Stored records

────

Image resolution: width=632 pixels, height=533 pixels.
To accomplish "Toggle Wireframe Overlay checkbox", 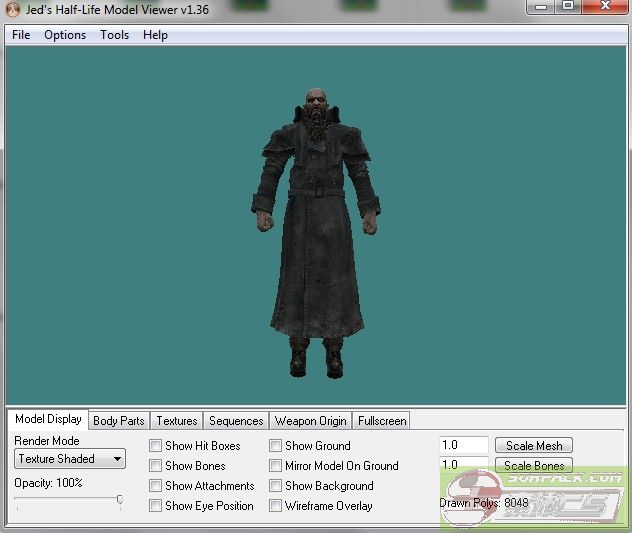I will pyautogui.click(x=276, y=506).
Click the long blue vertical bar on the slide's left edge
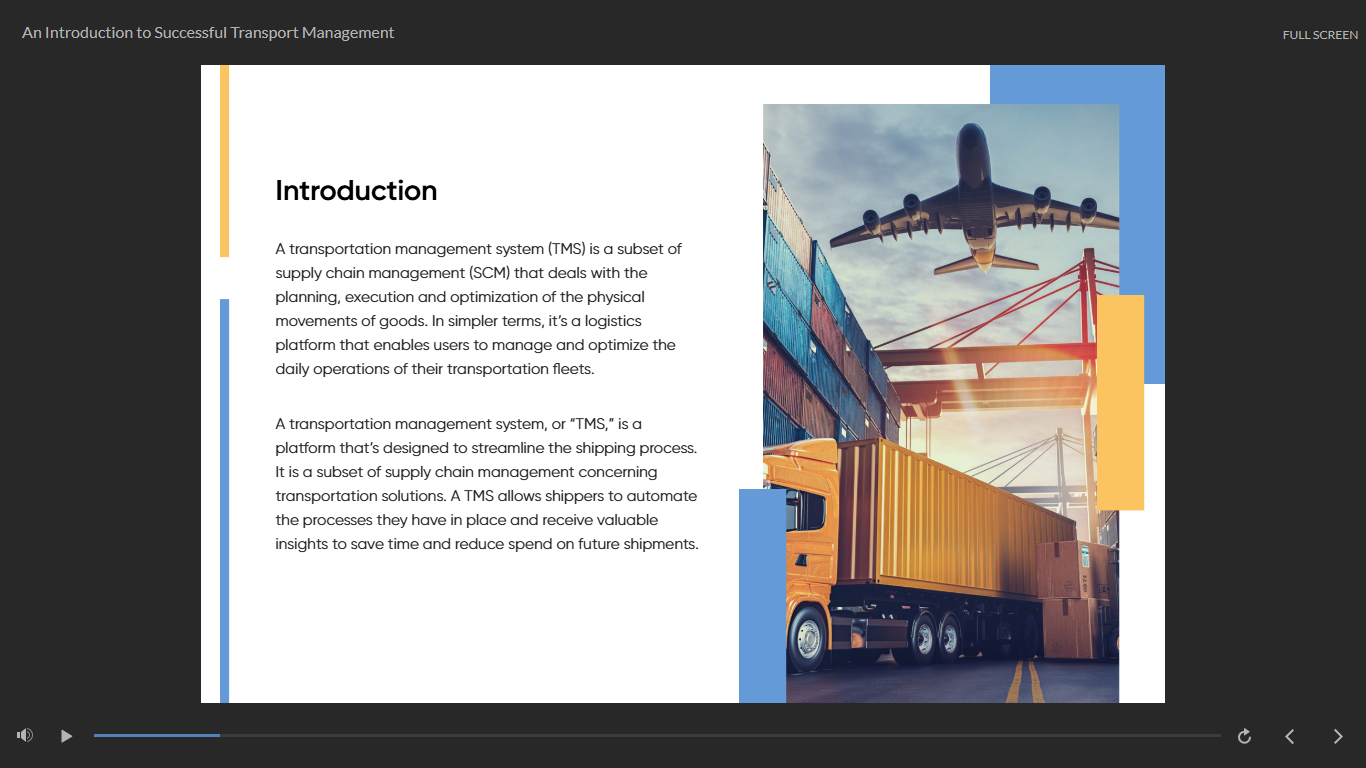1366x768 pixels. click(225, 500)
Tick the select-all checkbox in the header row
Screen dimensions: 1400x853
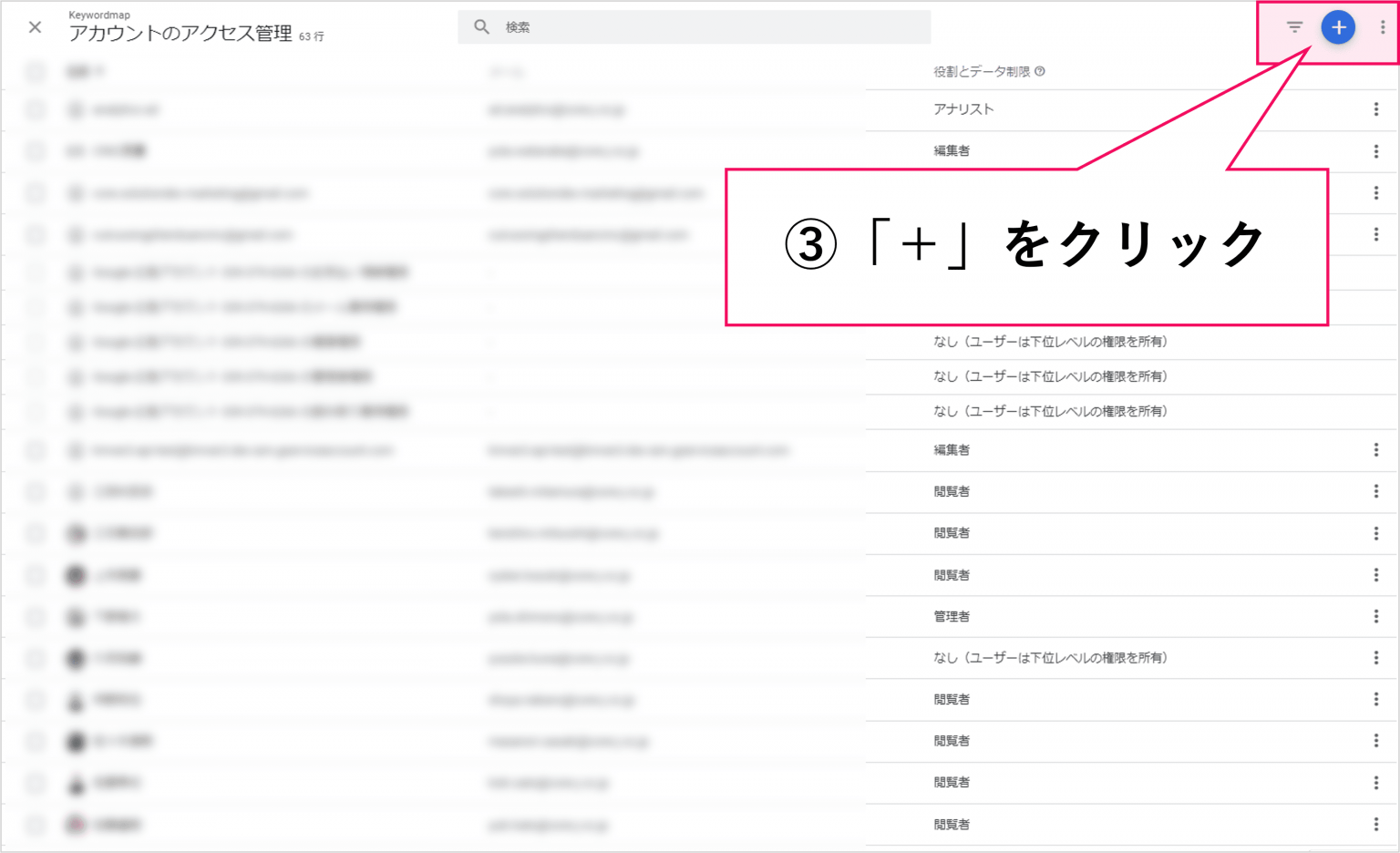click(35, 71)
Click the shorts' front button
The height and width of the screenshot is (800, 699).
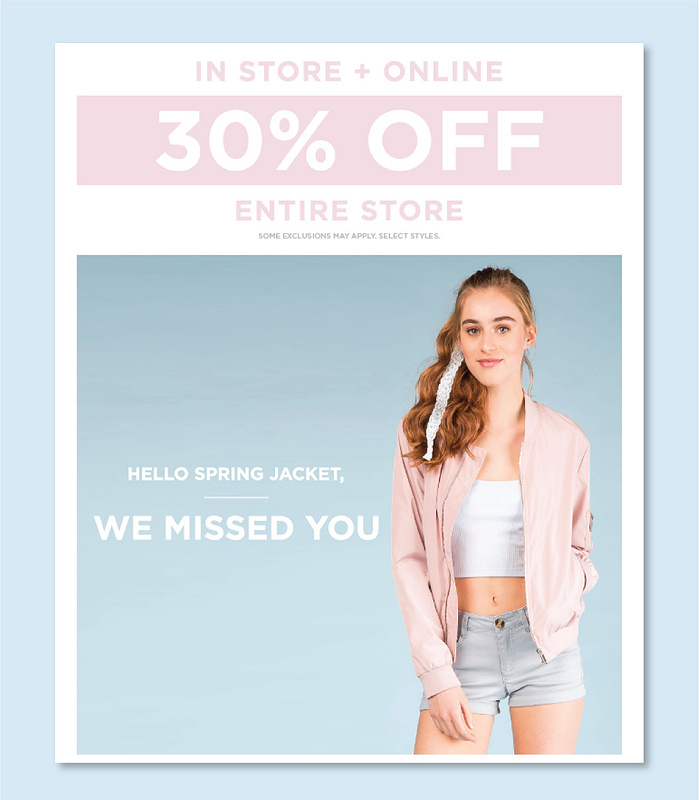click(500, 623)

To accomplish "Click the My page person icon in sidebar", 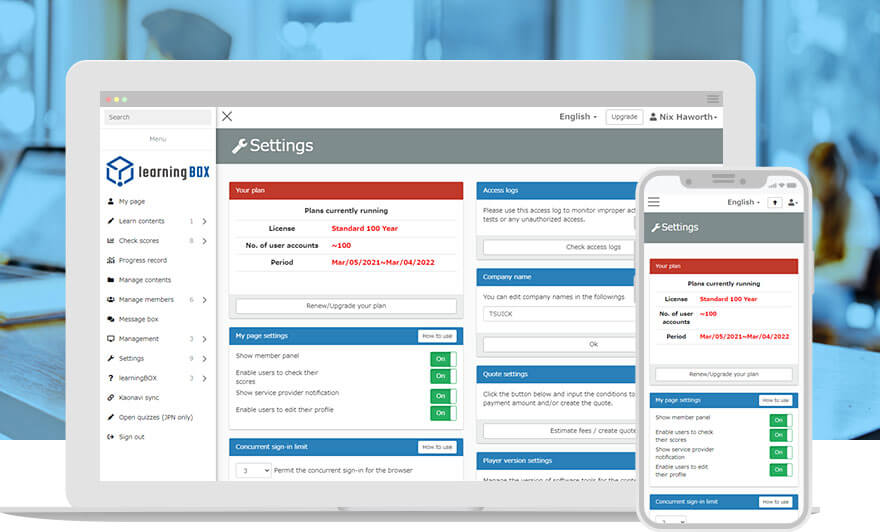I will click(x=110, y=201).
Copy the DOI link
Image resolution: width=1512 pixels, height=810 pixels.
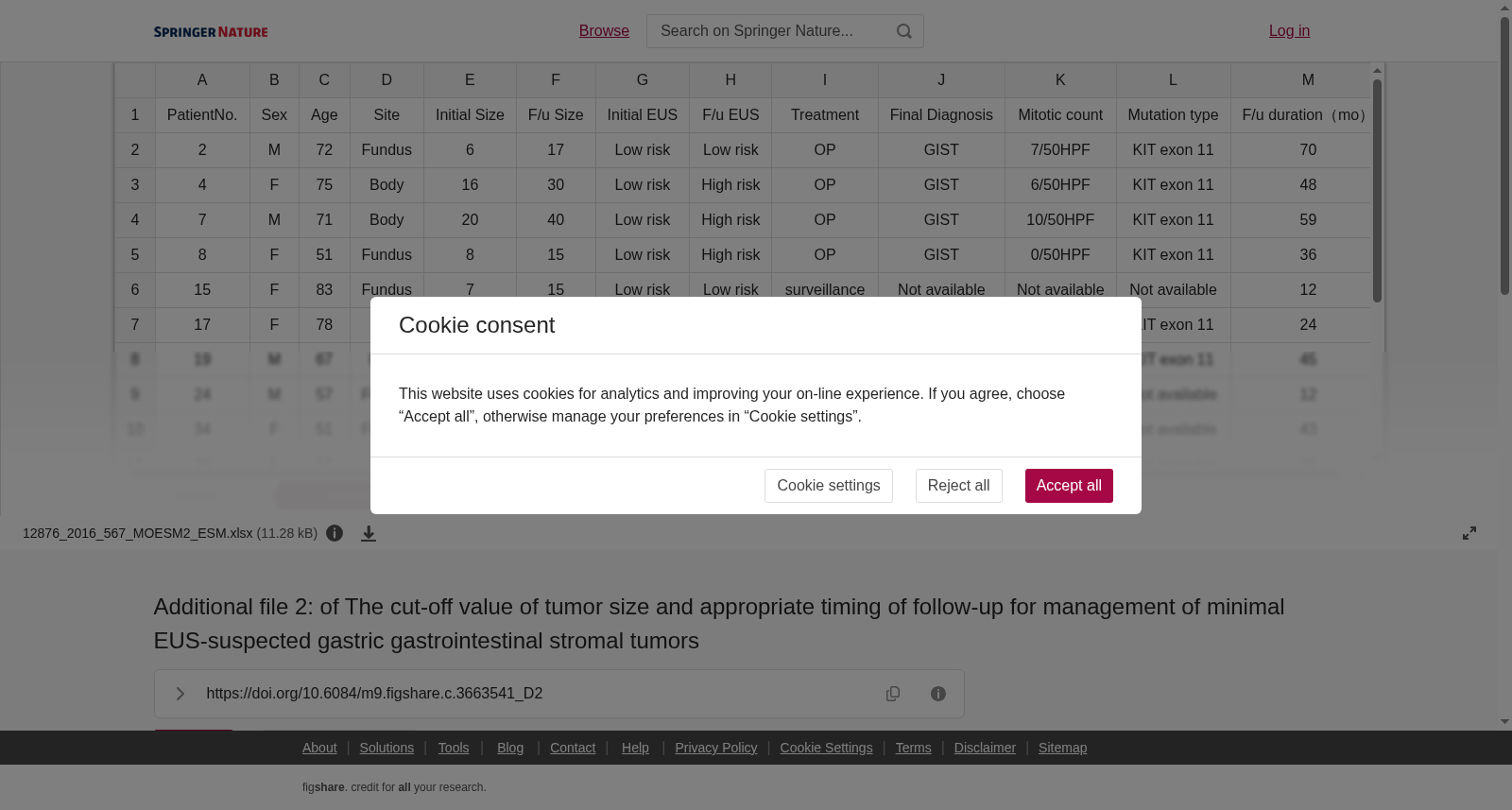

────

> [About this exercise]:
Please copy every line of the records above in which "resolution" appears.

> [Solution to this problem]:
Image resolution: width=632 pixels, height=533 pixels.
Image resolution: width=1512 pixels, height=810 pixels.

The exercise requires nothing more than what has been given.